There’s this urge in me to write… to write something… something inspiring. Brain fog. The words get jumbled and the thoughts confused. Here are my jumbled thoughts of today. How do we go forwards? We can’t go backwards. Yet there’s so much over-reaction. What we really need is to step sideways and look from the outside.

Yet there is an over-abundance of rhetorical analysis and anything I have to say, anything I might have thought, will have been thought of and said already. Serendipity and plagiarism and inspiration from peers and sources. These are the tools of today’s creative outburst.

Is GWB the best leader to take the world to peace? The guy who wanted Star Wars and wanted to dismantle nuclear treaties and build nuclear power plants and shunned the Kyoto summit and being part of a unified world? Maybe he’s just on a fast learning curve is all. Maybe he’s the leader who’s needed right now to fight a fight.

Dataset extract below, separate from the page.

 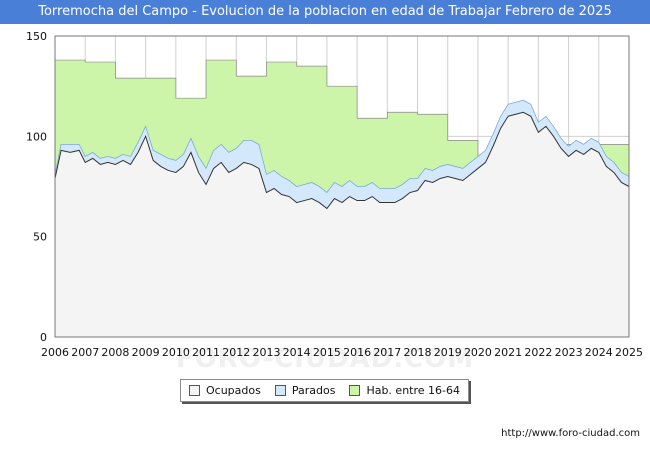 What do you see at coordinates (146, 352) in the screenshot?
I see `x-tick-label-2009: 2009` at bounding box center [146, 352].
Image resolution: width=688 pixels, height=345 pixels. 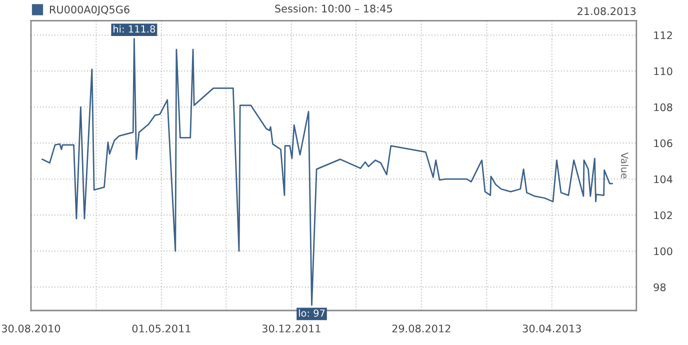 What do you see at coordinates (663, 180) in the screenshot?
I see `y-tick-label: 104` at bounding box center [663, 180].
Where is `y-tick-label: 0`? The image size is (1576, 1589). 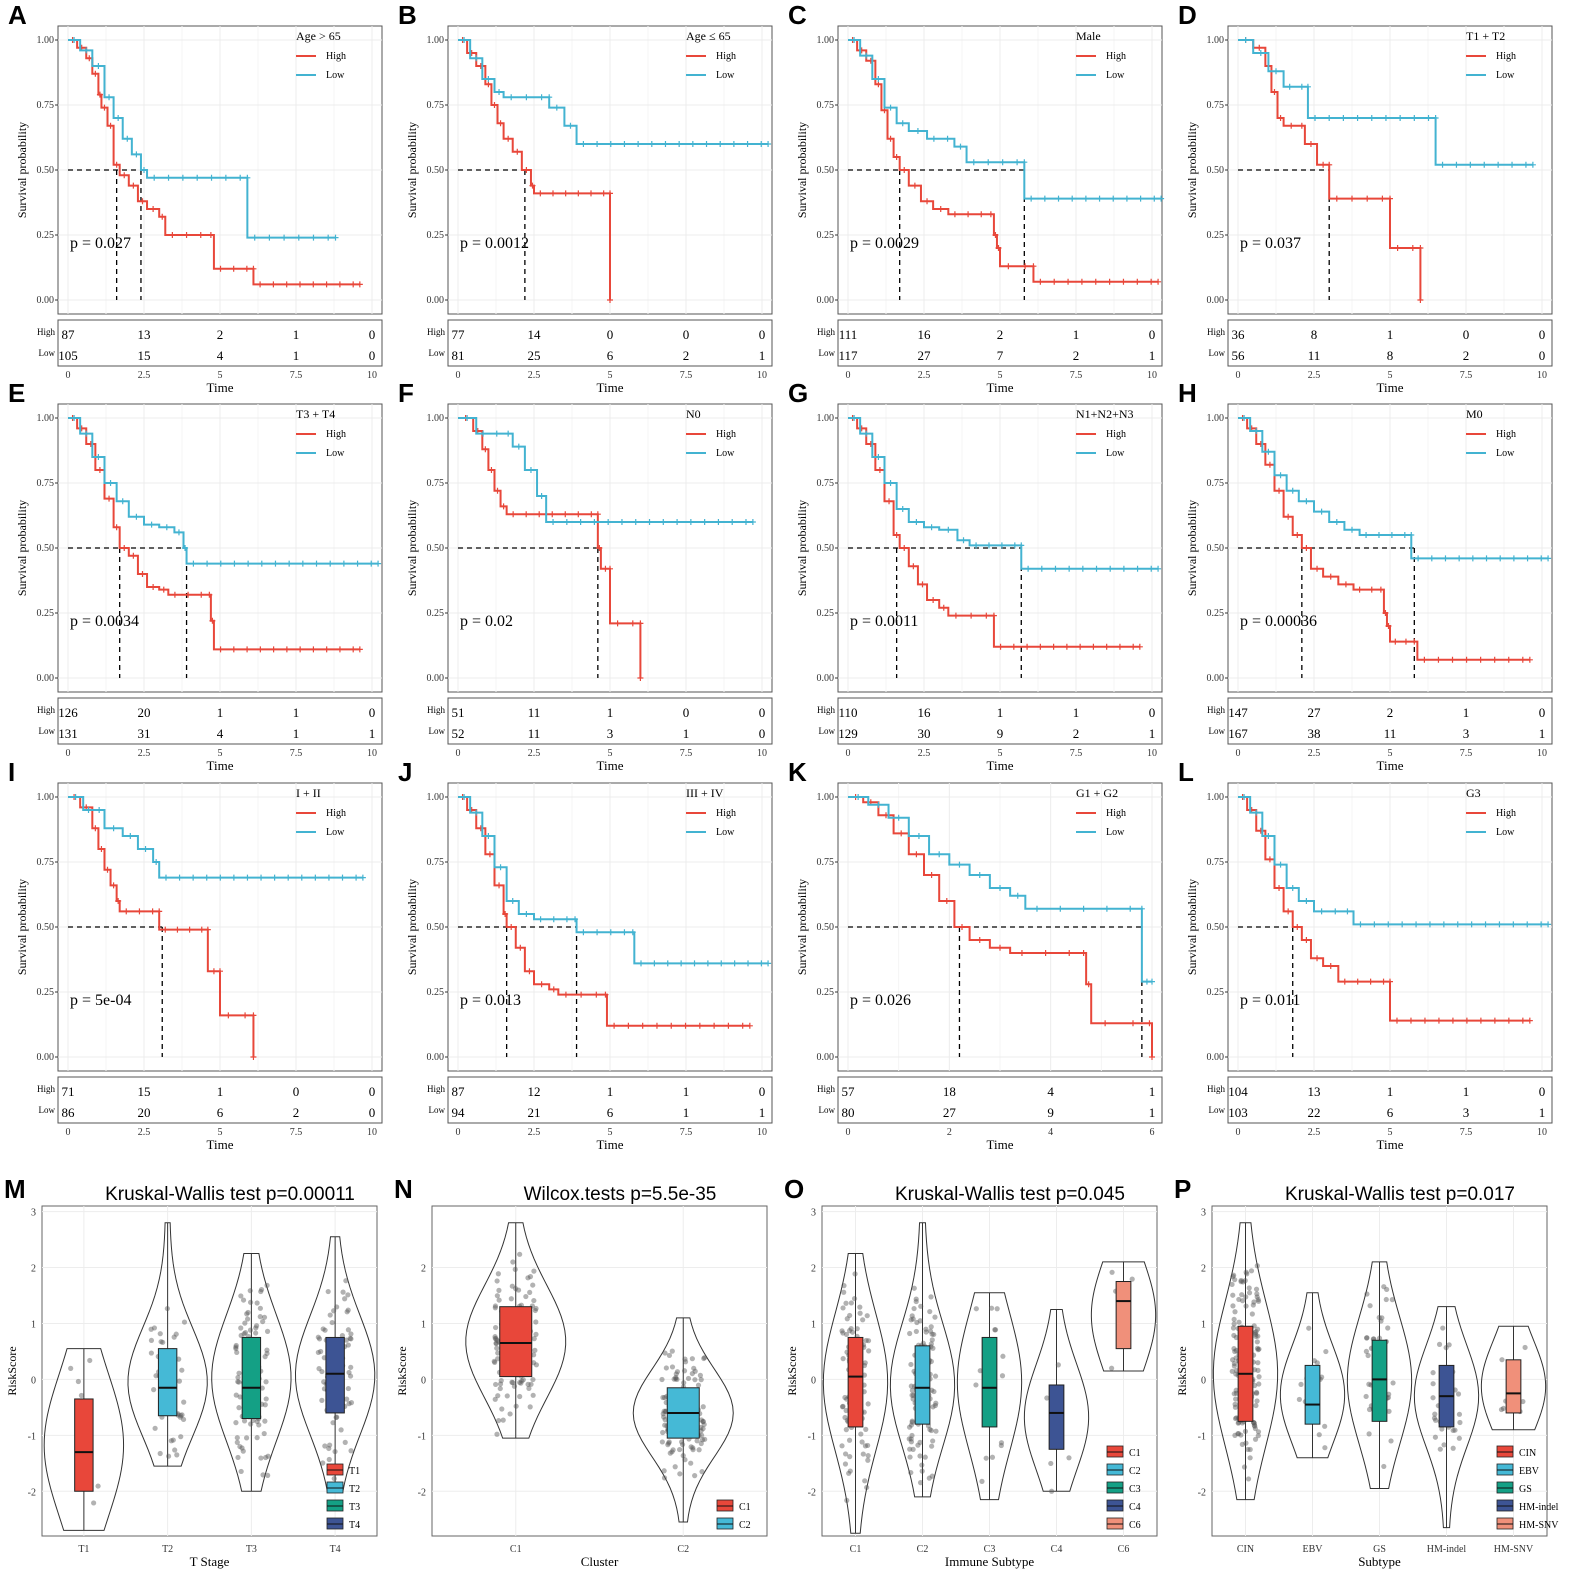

One world, global unity, seems like the inevitable and right answer to all the questions meanwhile.

Doubts flicker, Tony Blair talks sense, refugees stand up and shout in the streets where they have freedom to do so and we are all somehow guilty for crimes we didn’t commit but crossed the road to avoid. Confucious: ‘The definition of cowardice is to see what is right and to not do it.’ Yet what of the risk to personal safety? No answers.

So, what’s inspiring? What moves us forward into the new dawn? It is to see the sun, our star, set red gold purple crimson down on another day. It is to look at our short short history and see how far we have come in such a short time. The last minute of the last hour of the first day of Earth’s history. This is but a second and we move on.

Step sideways, know that the over-reaction and anxiety and paralysing fear will continue for but a moment and then we will continue to breathe, place one foot in front of the other and end the paralysis. This will become the past. Another country. They do things differently there.